Please don't think for a second that I don't love being home, but I just can't seem to be able to keep up with all the responsibilities put on me while I'm staying home.

Sorry for the excessively whiny post!

2 Comments:

Blogger Rhonda said...

I know you love being home, as do I, but sometimes it does get to be just too much. The responsibilities don't seem to change when you are working either. That is part of the reason I am still home! I went back to work after having been home with Zaphillia for a year. I still has all the houseowrk to accomplish and getting up with her in the middle of the night if she would wake up. I could not handle working. I was a stressed out mess all the time. Don't worry so much about Kara not sleeping through. I know you are tired, but worrying about it is adding stress and frustration. Forget about the yard work! If J can't do it, just let it keep growing. He will have to go do it eventually! And since he is complaining about Jana being a mama's girl, make him put her to bed! Tell him you are tired too and that he can deal with it!

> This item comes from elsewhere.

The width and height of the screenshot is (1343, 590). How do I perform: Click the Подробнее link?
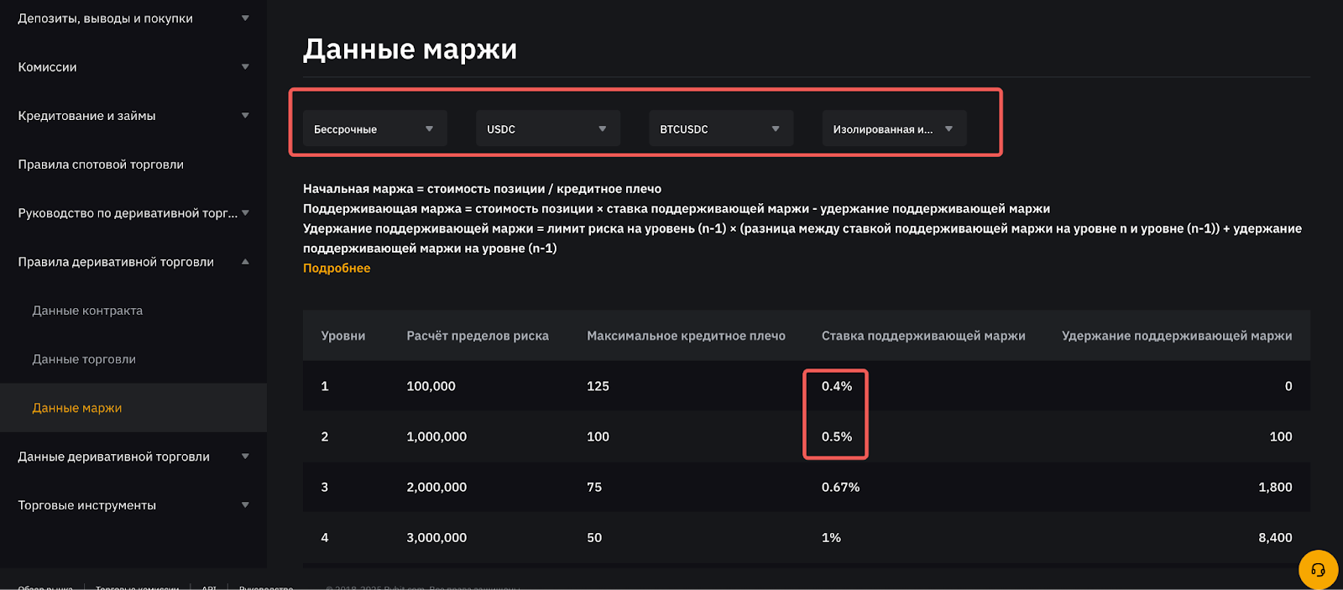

Keep running and working on your weightloss!!! We all have to have something for ourselves!

8:42 AM  
Blogger Maddie said...

Hey Lindsay-
I read our post and thought to myself- damn i could have written that....you are doing such an amazing job....and no you dont have to give up your time!!!! what is it with these men? and noemi is also suffering from mommyitus so it is richards excuse not to really jump in and help out but what i found that works is sweet talking him into doing chores. i found that when i start to get frustrated and angry he does not respond well.... if you figure something out let me know. i like to have everything really tidy and organized so if i leave them until he gets to them it ends up driving me crazy!!!! and again congrats on the the weight loss!!! i am really really proud of you!!!